### Excerpted text
Posted By on 06.27.14 at 01:46 PM

Karen Lewis, president of the Chicago Teachers Union, says shell challenge Mayor Rahm Emanuel if no one else will.
  • Michael Schmidt/Sun-Times Media
  • Karen Lewis, president of the Chicago Teachers Union, says she'll challenge Mayor Rahm Emanuel if no one else will.
I was driving home down Western Avenue, listening to the NBA draft, when the call came in from my man, Mick Dumke.

"Did you hear the news? Karen Lewis is getting ready to run for mayor."

At which point, I started honking the horn, waving my fist, and singing "We Are the Champions."

Then Mick brought me down to earth. Lewis, president of the Chicago Teachers Union, hadn't officially declared. More like she'd told the Sun-Times that she would run if no one else of stature jumps into the race.

Still, I haven't felt so good about a breaking political story in this town since the International Olympic Committee gave Chicago the heave-ho in its bid for the 2016 Olympics. Thus saving you, me, and every other taxpayer gazillions of dollars in taxes.

In fact, you have to go back to the IOC to find anyone with power who's unafraid to stand up to the mayor, be he Daley or Emanuel.

Because let's face it, Chicago—this last 25 years or so have not been your finest moments, politically speaking.

### Task list
A. Duplicate the Karen Lewis post word for word, everything from "At which point, I" down to "dollars in taxes.".
B. In the entries, set down every line from the one containing "Given: Click Safe" down to the one containing "coord(177,27)", exactly as they appear.

Entries from a collection
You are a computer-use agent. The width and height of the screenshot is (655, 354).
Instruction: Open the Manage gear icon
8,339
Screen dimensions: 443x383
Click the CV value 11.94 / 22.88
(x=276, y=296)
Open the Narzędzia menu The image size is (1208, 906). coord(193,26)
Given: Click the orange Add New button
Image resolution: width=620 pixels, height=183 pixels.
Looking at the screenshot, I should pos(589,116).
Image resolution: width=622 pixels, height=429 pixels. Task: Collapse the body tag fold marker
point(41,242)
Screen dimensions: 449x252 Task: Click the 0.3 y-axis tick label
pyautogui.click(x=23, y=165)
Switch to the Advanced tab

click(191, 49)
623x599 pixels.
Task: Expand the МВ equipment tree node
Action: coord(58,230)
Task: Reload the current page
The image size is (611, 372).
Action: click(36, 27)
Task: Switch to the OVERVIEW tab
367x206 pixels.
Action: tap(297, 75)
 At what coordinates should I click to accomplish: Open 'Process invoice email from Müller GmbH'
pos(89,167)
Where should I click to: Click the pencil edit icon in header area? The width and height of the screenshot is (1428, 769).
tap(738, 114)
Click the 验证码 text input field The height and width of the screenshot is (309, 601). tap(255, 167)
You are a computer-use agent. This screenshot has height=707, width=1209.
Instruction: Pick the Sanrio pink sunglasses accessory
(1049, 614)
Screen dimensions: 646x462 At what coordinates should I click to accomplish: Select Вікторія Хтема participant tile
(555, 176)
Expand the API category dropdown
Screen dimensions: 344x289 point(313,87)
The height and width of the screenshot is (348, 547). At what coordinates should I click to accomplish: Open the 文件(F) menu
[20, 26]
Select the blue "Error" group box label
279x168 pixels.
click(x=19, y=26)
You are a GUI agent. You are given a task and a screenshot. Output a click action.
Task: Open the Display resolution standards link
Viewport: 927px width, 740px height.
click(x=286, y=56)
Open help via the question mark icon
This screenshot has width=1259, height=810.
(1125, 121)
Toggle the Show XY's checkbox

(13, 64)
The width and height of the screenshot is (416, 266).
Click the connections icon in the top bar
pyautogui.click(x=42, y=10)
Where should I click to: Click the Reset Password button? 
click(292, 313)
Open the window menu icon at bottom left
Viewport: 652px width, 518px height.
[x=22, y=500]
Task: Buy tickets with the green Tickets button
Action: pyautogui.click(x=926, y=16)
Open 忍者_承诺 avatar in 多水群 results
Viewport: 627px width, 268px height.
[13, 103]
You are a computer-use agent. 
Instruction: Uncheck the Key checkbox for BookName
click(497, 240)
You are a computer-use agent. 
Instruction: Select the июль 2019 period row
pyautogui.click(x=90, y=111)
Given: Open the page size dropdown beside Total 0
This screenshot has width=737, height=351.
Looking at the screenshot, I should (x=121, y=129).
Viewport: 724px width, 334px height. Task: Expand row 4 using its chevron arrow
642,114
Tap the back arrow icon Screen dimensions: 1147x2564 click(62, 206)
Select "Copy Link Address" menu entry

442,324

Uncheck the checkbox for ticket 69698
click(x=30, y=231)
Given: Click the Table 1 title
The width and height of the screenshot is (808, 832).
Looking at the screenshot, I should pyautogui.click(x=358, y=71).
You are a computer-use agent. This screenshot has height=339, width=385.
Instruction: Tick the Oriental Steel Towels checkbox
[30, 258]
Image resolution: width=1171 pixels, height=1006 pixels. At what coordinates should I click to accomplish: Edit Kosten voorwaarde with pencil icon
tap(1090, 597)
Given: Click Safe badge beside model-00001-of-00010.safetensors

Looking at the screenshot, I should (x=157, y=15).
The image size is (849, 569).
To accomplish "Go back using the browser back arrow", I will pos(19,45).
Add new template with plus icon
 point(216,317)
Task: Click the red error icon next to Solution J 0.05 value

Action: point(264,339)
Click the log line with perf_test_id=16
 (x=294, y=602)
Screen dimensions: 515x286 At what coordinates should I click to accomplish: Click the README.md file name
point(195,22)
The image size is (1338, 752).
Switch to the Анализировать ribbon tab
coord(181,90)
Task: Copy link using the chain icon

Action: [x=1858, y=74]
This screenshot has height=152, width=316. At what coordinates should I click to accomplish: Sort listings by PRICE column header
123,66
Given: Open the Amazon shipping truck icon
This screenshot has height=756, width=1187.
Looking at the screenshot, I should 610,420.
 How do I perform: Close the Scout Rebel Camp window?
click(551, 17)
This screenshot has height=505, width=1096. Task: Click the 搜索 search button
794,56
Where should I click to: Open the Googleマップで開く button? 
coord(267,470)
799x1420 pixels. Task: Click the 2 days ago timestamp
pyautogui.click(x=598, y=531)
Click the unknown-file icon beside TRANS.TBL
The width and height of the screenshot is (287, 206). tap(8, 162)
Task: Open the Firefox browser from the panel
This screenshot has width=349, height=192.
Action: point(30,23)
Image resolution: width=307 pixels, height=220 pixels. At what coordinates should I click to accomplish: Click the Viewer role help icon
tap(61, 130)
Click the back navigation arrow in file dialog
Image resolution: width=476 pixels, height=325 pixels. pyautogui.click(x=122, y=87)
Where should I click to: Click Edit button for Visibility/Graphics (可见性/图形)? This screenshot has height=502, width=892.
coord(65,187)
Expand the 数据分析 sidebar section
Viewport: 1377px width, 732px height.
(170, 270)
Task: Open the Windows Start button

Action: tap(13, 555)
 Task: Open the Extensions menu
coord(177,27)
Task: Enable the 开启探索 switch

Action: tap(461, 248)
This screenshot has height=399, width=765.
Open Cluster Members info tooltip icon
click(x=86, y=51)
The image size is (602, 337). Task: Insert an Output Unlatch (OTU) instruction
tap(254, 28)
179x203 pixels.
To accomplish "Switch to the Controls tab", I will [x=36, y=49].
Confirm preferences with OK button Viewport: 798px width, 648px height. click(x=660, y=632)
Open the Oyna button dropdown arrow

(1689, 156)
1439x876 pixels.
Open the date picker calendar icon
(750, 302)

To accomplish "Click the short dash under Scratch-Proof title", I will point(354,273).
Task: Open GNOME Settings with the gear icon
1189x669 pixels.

### Full answers
A.
At which point, I started honking the horn, waving my fist, and singing "We Are the Champions."

Then Mick brought me down to earth. Lewis, president of the Chicago Teachers Union, hadn't officially declared. More like she'd told the Sun-Times that she would run if no one else of stature jumps into the race.

Still, I haven't felt so good about a breaking political story in this town since the International Olympic Committee gave Chicago the heave-ho in its bid for the 2016 Olympics. Thus saving you, me, and every other taxpayer gazillions of dollars in taxes.

B.
Given: Click Safe badge beside model-00001-of-00010.safetensors

Looking at the screenshot, I should (x=157, y=15).
The image size is (849, 569).
To accomplish "Go back using the browser back arrow", I will pos(19,45).
Add new template with plus icon
 point(216,317)
Task: Click the red error icon next to Solution J 0.05 value

Action: point(264,339)
Click the log line with perf_test_id=16
 (x=294, y=602)
Screen dimensions: 515x286 At what coordinates should I click to accomplish: Click the README.md file name
point(195,22)
The image size is (1338, 752).
Switch to the Анализировать ribbon tab
coord(181,90)
Task: Copy link using the chain icon

Action: [x=1858, y=74]
This screenshot has height=152, width=316. At what coordinates should I click to accomplish: Sort listings by PRICE column header
123,66
Given: Open the Amazon shipping truck icon
This screenshot has height=756, width=1187.
Looking at the screenshot, I should 610,420.
 How do I perform: Close the Scout Rebel Camp window?
click(551, 17)
This screenshot has height=505, width=1096. Task: Click the 搜索 search button
794,56
Where should I click to: Open the Googleマップで開く button? 
coord(267,470)
799x1420 pixels. Task: Click the 2 days ago timestamp
pyautogui.click(x=598, y=531)
Click the unknown-file icon beside TRANS.TBL
The width and height of the screenshot is (287, 206). tap(8, 162)
Task: Open the Firefox browser from the panel
This screenshot has width=349, height=192.
Action: point(30,23)
Image resolution: width=307 pixels, height=220 pixels. At what coordinates should I click to accomplish: Click the Viewer role help icon
tap(61, 130)
Click the back navigation arrow in file dialog
Image resolution: width=476 pixels, height=325 pixels. pyautogui.click(x=122, y=87)
Where should I click to: Click Edit button for Visibility/Graphics (可见性/图形)? This screenshot has height=502, width=892.
coord(65,187)
Expand the 数据分析 sidebar section
Viewport: 1377px width, 732px height.
(170, 270)
Task: Open the Windows Start button

Action: tap(13, 555)
 Task: Open the Extensions menu
coord(177,27)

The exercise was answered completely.